7. Curated catalog versus uncurated ids#

The curated catalog targets the highest-leverage marine datasets; ~600 toolbox-addressable ids are not curated. The two paths:

  • Curated: Catalog.get_variable(dataset_id, variable) gives you units + long_name + the flux/state marker without ever calling the toolbox. Useful for autocompletion, schema validation, and downstream tooling (aggregator, plot labels).
  • Uncurated: just pass the id. copernicusmarine.subset() does not care whether earthlens curates the id; the catalog lookup is a metadata convenience. The download itself succeeds.

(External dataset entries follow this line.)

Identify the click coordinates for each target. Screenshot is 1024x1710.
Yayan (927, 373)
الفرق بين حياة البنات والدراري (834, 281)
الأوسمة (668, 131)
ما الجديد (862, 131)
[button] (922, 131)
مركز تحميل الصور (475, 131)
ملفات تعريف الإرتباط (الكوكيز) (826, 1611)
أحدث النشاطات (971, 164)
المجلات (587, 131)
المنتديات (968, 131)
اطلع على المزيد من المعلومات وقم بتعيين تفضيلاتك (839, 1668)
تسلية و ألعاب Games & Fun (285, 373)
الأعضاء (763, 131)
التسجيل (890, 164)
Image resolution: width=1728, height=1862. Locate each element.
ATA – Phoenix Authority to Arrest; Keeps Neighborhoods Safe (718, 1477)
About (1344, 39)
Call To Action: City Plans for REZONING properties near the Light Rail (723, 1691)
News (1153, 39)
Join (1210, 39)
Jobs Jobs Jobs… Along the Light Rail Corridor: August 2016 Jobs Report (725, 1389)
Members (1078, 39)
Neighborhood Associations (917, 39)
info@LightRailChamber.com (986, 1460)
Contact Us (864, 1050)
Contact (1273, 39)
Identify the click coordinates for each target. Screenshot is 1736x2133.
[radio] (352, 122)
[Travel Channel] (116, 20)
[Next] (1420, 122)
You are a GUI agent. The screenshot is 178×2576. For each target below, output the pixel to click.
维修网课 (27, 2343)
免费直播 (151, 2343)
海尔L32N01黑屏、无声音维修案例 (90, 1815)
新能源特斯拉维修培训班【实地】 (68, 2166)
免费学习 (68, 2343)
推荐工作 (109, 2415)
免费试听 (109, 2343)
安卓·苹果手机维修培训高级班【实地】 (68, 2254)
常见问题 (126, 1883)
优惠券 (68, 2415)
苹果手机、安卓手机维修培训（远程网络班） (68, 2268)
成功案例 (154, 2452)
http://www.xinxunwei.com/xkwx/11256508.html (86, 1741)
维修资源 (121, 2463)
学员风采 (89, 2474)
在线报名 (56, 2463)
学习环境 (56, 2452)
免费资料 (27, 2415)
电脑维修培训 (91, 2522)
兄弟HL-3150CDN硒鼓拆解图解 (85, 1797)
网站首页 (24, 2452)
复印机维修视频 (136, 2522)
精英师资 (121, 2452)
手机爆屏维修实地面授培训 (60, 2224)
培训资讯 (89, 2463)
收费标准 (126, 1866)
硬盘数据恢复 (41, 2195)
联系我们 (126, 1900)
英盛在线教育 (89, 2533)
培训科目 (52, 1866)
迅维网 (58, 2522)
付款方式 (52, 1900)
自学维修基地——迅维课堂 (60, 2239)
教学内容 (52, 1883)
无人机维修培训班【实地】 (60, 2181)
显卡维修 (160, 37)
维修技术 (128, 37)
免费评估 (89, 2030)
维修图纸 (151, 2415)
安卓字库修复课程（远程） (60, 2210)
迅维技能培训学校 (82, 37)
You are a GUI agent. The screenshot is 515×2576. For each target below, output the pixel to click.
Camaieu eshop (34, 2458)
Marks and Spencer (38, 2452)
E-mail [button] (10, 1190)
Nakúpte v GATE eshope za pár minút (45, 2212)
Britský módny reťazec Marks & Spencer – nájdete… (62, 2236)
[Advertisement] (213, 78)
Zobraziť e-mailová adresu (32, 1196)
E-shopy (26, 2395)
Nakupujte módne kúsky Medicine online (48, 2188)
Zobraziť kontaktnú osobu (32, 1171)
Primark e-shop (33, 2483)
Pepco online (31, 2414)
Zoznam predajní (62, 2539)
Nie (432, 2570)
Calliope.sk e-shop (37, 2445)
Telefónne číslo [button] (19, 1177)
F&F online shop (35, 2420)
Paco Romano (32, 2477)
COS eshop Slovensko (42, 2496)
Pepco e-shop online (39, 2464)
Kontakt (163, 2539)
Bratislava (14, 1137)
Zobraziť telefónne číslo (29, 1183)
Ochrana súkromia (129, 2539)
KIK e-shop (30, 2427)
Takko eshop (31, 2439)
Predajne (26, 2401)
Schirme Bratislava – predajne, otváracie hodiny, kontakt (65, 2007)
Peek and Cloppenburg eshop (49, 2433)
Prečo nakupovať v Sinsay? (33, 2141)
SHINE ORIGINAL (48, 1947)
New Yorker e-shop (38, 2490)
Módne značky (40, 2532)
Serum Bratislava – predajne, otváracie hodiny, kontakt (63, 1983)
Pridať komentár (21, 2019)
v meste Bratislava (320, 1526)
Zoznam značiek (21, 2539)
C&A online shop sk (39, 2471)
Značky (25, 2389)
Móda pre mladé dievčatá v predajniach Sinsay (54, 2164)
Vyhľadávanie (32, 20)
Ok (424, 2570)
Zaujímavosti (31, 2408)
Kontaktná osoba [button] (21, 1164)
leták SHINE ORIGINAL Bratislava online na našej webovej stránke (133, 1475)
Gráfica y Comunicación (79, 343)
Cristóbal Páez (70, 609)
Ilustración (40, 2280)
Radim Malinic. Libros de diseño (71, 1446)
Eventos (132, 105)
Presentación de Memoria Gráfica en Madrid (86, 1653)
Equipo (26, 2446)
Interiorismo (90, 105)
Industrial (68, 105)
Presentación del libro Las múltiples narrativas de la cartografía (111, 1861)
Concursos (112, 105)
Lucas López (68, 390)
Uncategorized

To promote an uncurated id into the bundled catalog without hand-writing the stanza, run:

pixi run -e dev python tools/cmems/refresh_cmems_catalog.py add-ids \
    <new_dataset_id>

which fetches describe(), emits the YAML stanza, appends it to the routed per-domain file under catalog/ (and adds the id to _index.yaml), then re-parses to fail loud on malformed YAML.

8. Common error modes#

  • AuthenticationError — no credentials available, or the toolbox rejected them. See Authentication.
  • copernicusmarine.DatasetNotFound — the dataset id does not resolve (typo, renamed). Run tools/cmems/audit_cmems_datasets.py --strict to spot catalog drift against the live toolbox.
  • copernicusmarine.VariableDoesNotExistInTheDataset — one of the variable short names is wrong. The audit tool catches this too (status: partial).
  • copernicusmarine.CoordinatesOutOfDatasetBounds — the requested bbox falls outside the dataset's native domain (e.g. the Mediterranean reanalysis covers ~30-46°N, 5°W-37°E; requesting the Pacific raises). Clip the bbox to the dataset domain or pick a global product.